Back in the 1960s, I was involved in Campus Crusade leadership, along with a group of others who have become lifelong friends. I was the regional director in the Midwest, working out of Chicago, and John Braun was our national field coordinator. Around 1967, during our closing years in Crusade, we began to see that just doing evangelism as divorced from the church was not making a lasting impact. The more we read Scripture, the more we were convinced that we needed to be in a church. And, of course, that begs the question, which one?

In the early 1970s, we began a detailed study of the early church. Our goal was to start at the end of the New Testament and try to see where the church went in history. In the process of that we discovered the ancient understanding of worship and the sacraments, and the sense of consensus in terms of interpreting the Scriptures, and we found the government or the hierarchy of the church in place at the end of the first century. Through peeling off layers, we went century by century; when we got to that split in 1054, we were forced to take sides. We studied those issues that had split the church and said, "Wait a minute. Whoever these people are, the East has kept this faith intact as it was from the beginning."

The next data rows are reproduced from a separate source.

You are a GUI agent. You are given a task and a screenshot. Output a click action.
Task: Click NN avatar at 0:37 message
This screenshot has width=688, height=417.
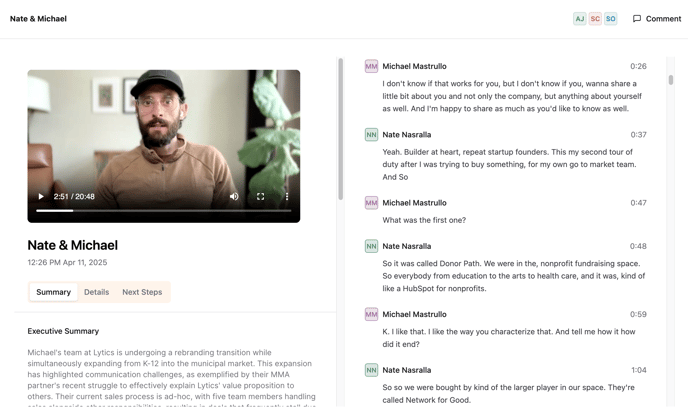tap(371, 135)
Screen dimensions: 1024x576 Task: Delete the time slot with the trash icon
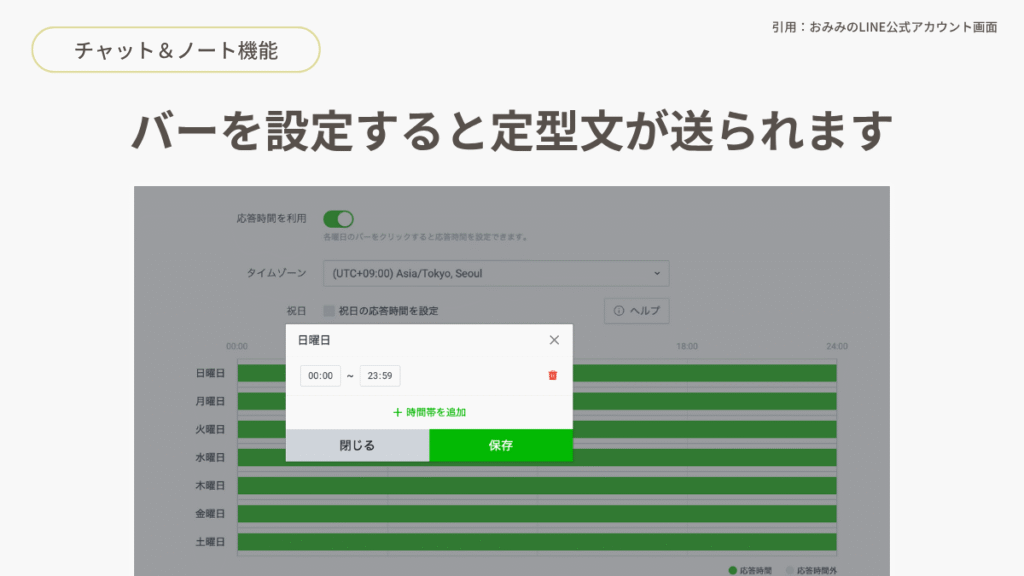[x=552, y=376]
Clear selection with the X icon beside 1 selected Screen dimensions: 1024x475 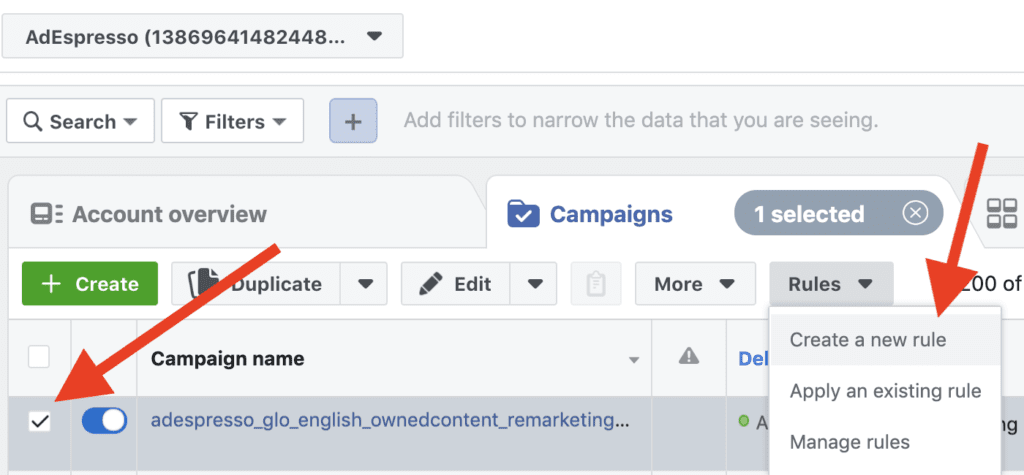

How do you respond to people who say that this doesn't take into account the Reformation and the Protestant side of things because the Reformation was really an attempt to recover that kind of apostolic purity? The Reformers went back to the Greek and Latin fathers, as well as to Scriptures, to make their arguments against Rome's excesses. The legal character of salvation, original sin as the imputation of Adam's guilt, and the imputation of Christ's righteousness in justification seem to be missing, and in some instances the Eastern Church outright rejected them.

Although there's a huge wing of Protestantism now that has essentially just lapsed into unbelief, my contention all along is that there are modern Protestants who take Scripture seriously and who love God; it will be a great joy for the Orthodox when they discover that wing of Protestantism and vice versa. Among the other things we have in common, one is our disdain for the power moves that Rome has pulled over the centuries. I like to say to my Protestant friends, "We called their bluff five hundred years before you did." That's partly funny and partly true. The East simply refused to put up with those unilateral innovations that Rome introduced back at the end of the first millennium. Then another five hundred years go by, and Martin Luther and Calvin finally yell enough. So in that sense, at least we have the mutual disdain for a common foe, although I hate to put it in those terms.

As far as the doctrinal differences go, what I try to do is encourage my Protestant friends to read, for example, the commentary on the book of Romans by St. John Chrysostom that was written over a thousand years before the Reformation. My heart sings when I read that, and that sense of the juridical view of salvation, of course, is not nearly as strong as the view that came out of the Reformation. In other words, salvation was seen as far more dynamic a process than simply a fiat. And honestly, as a former Protestant, this view has put some things together that I was never able to handle. For example, I ended up pitting faith against works, so fearful that I would lapse into any kind of a good works understanding of salvation that good works almost became an enemy for me. As you look at the writings of the early fathers, those polarities that came out of the Reformation simply weren't there, because the excess of the West wasn't there at that time.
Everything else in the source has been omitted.